Lipopolysaccharide, Dexamethasone, 및 N-Nitro-L-Arginine Methyl Ester가 흰쥐 간 조직의 프리라디칼 발생과 제거에 미치는 영향

Abstract

Lipopolysaccharide (LPS) stimulates various immune and inflammatory reactions to induces the generation of reactive oxygen intermediates (ROI) and reactive nitrogen intermediates (RNI). ROI and RNI are free radicals with very high reactivity, oxidize cellular constituents including proteins and lipid membranes, and thus play important roles in the pathogenesis of tissue damages in LPS-induced septic shock. The present study examined effects of dexamethasone (DexM), and N-nitro-L-arginine methyl ester (L-NAME) on the generation of ROI and RNI, and on the activities of enzymes removing ROI in the liver of rat model of septic shock. DexM has widely been used as an immunosuppressant. L-NAME has known to block synthesis of nitric oxide (NO), the main RNI, by inhibiting NO synthase (NOS). LPS (10 mg/kg body weight) markedly enhanced NO generation in serum and liver.
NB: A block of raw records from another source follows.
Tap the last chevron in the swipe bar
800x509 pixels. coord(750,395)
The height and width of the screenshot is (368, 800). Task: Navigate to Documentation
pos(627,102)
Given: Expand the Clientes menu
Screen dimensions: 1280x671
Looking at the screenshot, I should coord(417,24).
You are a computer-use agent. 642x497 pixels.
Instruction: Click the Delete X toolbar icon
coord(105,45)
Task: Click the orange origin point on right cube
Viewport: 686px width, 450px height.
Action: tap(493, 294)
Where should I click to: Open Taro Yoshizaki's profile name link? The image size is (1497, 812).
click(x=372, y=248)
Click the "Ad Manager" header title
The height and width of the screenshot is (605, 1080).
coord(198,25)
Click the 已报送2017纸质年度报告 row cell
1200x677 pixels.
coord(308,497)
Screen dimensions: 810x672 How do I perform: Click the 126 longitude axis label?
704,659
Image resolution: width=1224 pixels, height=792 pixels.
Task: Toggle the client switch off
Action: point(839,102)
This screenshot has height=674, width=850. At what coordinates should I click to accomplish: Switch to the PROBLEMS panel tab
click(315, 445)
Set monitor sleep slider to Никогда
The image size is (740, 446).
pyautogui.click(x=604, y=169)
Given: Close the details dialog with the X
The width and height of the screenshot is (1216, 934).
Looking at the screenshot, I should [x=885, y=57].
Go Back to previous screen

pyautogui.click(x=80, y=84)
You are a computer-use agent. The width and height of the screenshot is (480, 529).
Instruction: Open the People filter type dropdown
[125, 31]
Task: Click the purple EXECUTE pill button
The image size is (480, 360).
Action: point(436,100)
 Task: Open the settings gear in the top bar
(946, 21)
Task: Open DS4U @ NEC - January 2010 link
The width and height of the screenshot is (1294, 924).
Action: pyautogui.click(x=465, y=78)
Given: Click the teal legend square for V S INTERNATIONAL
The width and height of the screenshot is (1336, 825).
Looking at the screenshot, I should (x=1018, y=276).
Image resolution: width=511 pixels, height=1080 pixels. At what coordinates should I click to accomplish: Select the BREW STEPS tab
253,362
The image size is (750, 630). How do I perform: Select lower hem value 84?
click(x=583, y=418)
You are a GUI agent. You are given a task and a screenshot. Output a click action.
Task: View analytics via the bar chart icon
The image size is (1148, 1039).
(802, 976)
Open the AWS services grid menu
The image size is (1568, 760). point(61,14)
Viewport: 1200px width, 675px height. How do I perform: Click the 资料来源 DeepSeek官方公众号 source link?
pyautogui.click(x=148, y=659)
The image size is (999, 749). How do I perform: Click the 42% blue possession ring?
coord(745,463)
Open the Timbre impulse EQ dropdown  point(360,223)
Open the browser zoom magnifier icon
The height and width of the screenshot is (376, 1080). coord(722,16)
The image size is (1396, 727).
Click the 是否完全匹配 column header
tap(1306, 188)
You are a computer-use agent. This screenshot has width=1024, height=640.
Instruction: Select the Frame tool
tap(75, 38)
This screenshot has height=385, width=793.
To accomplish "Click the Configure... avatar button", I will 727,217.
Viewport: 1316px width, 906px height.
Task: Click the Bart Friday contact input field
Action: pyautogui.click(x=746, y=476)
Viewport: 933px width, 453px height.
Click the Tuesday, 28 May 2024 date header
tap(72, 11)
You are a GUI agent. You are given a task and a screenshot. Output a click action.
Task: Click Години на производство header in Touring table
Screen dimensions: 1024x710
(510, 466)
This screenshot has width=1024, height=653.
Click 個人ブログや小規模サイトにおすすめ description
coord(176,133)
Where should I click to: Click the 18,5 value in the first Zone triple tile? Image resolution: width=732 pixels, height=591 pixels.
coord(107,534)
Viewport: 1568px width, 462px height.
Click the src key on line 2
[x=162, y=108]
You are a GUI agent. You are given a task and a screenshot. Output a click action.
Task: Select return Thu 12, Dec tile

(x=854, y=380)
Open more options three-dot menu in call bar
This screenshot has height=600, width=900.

The increased NO generation was completely blocked by pretreatment with DexM (10 mg/kg) and effectively inhibited by L-NAME (10 mg/kg). Induction of NOS protein expression by LPS was demonstrated by a Western analysis. The NOS expression was completely blocked by DexM pre-treatment, and markedly inhibited by L-NAME. However, the generation of superoxide radical, an important ROI, was not enhance in rat liver by LPS, rather it was decreased a little. Superoxide radical production was increased by L-NAME treatment or combined treatment of DexM and LPS. The level of lipid peroxidation, an index for free radical-induced cell damage, was increased by either LPS or DexM. The enhancement of lipid peroxidation by DexM was abolished by adding LPS. DexM markedly enhanced the activities of ROI removing enzymes, superoxide dismutase, glutathione peroxidase and catalase. However, rats were treated with LPS in addition to DexM, the elevated activities of superoxide dismutase, glutathione peroxidase and catalase were abolished. These results provide information on the generation and removal of ROI and RNI by LPS, DexM and L-NAME in rat liver, and on development of drugs to inhibit free radical-induced liver damage in sepsis.